Is there a more universal bound when the information is NOT Normal?

At the end of the day, we will even so need a mathematically sound technique to quantify our confidence bound, fifty-fifty if the data is not normal. That means, our adding may modify a footling, but we should still exist able to say something like this-

"The probability of observing a new data betoken at a certain distance from the average is such and such…"

Manifestly, we need to seek a more universal jump than the cherished Gaussian bounds of 68–95–99.7 (corresponding to 1/two/iii standard deviations distance from the mean).

Fortunately, in that location is one such bound called "Chebyshev Bound".

What is Chebyshev Jump and how is information technology useful?

Chebyshev's inequality (also called the Bienaymé-Chebyshev inequality) guarantees that, for a wide grade of probability distributions, no more than a sure fraction of values tin be more a certain altitude from the hateful.

Specifically, no more than 1/k² of the distribution's values can exist more than k standard deviations away from the mean (or equivalently, at to the lowest degree 1−1/k² of the distribution's values are within k standard deviations of the mean).

It applies to nearly unlimited types of probability distributions and works on a much more relaxed assumption than Normality.

How does it piece of work?

Even if you don't know anything about the secret process backside your data, there is a expert chance you lot can say the post-obit,

"I am confident that 75% of all data should fall within 2 standard deviations abroad from the hateful",

Or,

I am confident that 89% of all data should fall within 3 standard deviations away from the hateful".

Hither is what it looks similar for an arbitrary looking distribution,

Image Credit: https://2012books.lardbucket.org/books/commencement-statistics/s06-05-the-empirical-rule-and-chebysh.html

How to apply it?

As you can approximate by now, the basic mechanics of your data analysis does not demand to modify a bit. You will still assemble a sample of the data (larger the ameliorate), compute the aforementioned two quantities that you are used to calculating — mean and standard divergence, and so apply the new bounds instead of 68–95–99.vii rule.

The table looks like post-obit (here k denotes that many standard deviations away from the mean),

Image: https://en.wikipedia.org/wiki/Chebyshev%27s_inequality

A video demo of its awarding is here,

What's the grab? Why don't people use this 'more universal' bound?

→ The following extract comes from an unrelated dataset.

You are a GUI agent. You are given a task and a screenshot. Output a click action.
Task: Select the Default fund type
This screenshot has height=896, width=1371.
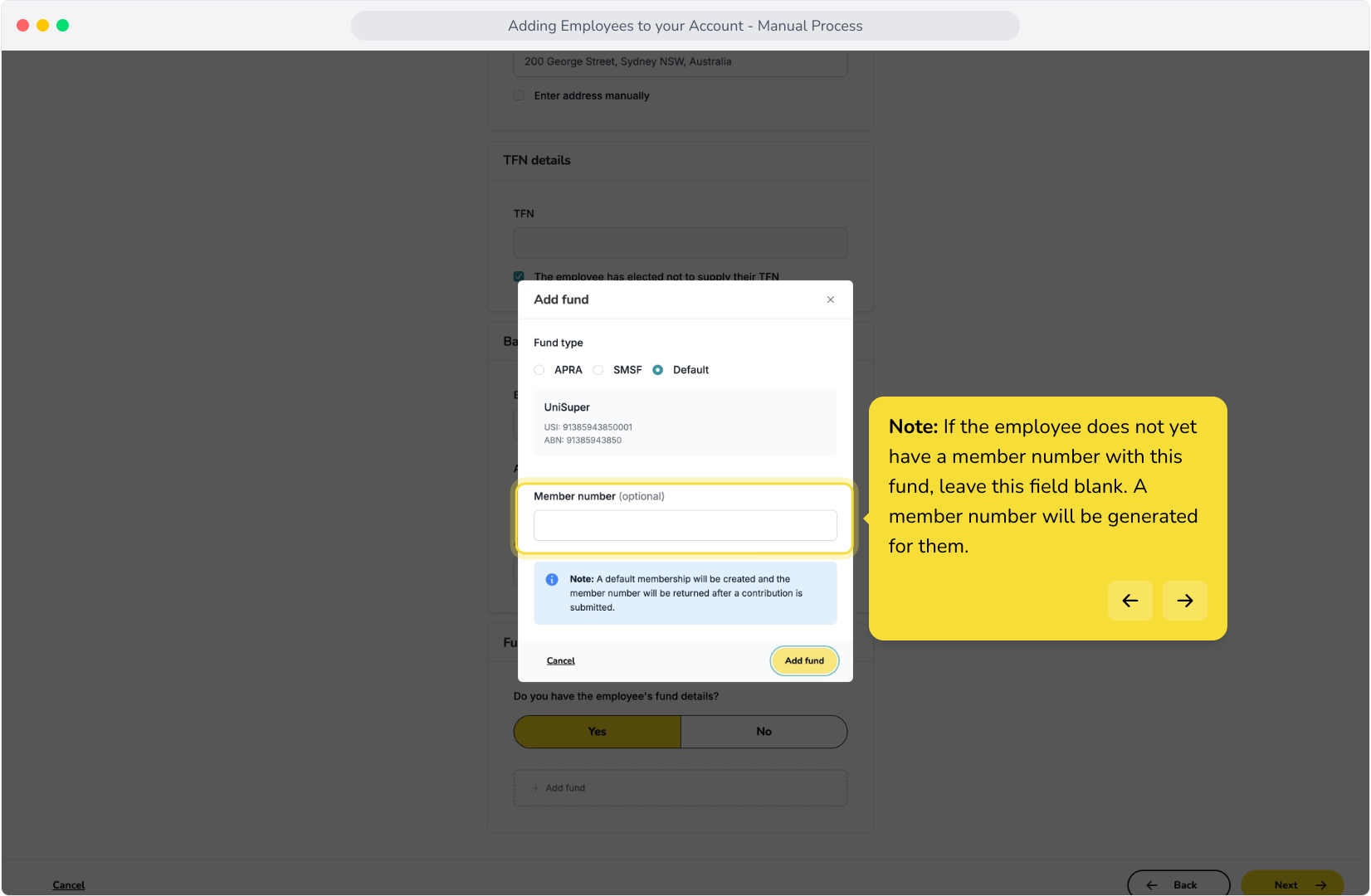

It is obvious what the take hold of is by looking at the tabular array or the mathematical definition. The Chebyshev dominion is much weaker than the Gaussian rule in the affair of putting bounds on the information.

Information technology follows a 1/k² pattern as compared to an exponentially falling design for the Normal distribution.

For example, to leap anything with 95% conviction, you need to include data upward to 4.5 standard deviations vs. only 2 standard deviations (for Normal).

But it can all the same save the day when the data looks nil like a Normal distribution.

Is in that location anything improve?

There is another bound called, "Chernoff Leap"/Hoeffding inequality which gives an exponentially sharp tail distribution (as compared to the 1/k²) for sums of independent random variables.

This tin can too be used in lieu of the Gaussian distribution when the data does not await Normal, simply only when we have a high degree of confidence that the underlying process is composed of sub-processes which are completely independent of each other.

Unfortunately, in many social and concern cases, the final data is the result of an extremely complicated interaction of many sub-processes which may have strong inter-dependency.

Summary

In this article, we learned about a particular blazon of statistical bound which can exist applied to the widest possible distribution of data independent of the assumption of Normality. This comes handy when we know very petty about the true source of the information and cannot assume information technology follows a Gaussian distribution. The leap follows a power law instead of an exponential nature (similar Gaussian) and therefore is weaker. But it is an important tool to have in your repertoire for analyzing any arbitrary kind of data distribution.